Filter the listing below down to the lines holding the word "beside", and copy those lines.

━━━━━━━━━━

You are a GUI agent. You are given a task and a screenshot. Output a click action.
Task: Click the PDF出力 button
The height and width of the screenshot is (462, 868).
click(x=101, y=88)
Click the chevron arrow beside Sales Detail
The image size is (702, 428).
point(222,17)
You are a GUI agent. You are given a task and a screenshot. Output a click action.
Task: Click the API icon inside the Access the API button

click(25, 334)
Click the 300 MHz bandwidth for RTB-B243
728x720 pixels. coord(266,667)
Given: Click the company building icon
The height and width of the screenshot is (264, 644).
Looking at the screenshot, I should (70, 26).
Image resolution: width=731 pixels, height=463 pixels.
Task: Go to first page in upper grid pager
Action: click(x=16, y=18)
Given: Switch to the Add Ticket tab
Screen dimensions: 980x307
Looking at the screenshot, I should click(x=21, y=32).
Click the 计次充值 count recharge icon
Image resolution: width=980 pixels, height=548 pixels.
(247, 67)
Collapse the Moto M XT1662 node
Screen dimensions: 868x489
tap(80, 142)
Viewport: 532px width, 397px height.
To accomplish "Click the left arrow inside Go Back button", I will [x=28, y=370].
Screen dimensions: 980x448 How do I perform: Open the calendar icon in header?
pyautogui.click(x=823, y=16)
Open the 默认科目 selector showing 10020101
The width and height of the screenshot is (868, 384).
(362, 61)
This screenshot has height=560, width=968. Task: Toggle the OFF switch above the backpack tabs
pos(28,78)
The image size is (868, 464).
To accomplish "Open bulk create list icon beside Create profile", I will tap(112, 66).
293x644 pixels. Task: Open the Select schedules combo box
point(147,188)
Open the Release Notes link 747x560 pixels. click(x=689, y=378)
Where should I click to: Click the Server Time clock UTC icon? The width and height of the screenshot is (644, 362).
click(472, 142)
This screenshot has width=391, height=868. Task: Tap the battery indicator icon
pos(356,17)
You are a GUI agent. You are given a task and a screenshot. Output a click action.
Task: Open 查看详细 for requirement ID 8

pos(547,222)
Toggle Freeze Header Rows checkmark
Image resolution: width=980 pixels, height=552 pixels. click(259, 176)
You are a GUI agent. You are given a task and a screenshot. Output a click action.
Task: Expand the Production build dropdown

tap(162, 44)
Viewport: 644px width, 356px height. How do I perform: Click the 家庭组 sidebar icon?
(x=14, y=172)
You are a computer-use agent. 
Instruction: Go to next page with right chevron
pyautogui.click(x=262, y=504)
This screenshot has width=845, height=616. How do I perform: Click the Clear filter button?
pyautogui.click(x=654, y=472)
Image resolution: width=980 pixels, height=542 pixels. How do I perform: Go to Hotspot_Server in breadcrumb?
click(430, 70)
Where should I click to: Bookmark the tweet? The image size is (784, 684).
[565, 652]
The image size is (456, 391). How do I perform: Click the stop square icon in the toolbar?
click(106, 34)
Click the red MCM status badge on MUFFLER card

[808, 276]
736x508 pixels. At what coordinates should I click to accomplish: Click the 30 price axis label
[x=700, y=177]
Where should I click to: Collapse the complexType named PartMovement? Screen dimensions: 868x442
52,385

━━━━━━━━━━

• [Task answer]
Click the chevron arrow beside Sales Detail
To accomplish "Open bulk create list icon beside Create profile", I will tap(112, 66).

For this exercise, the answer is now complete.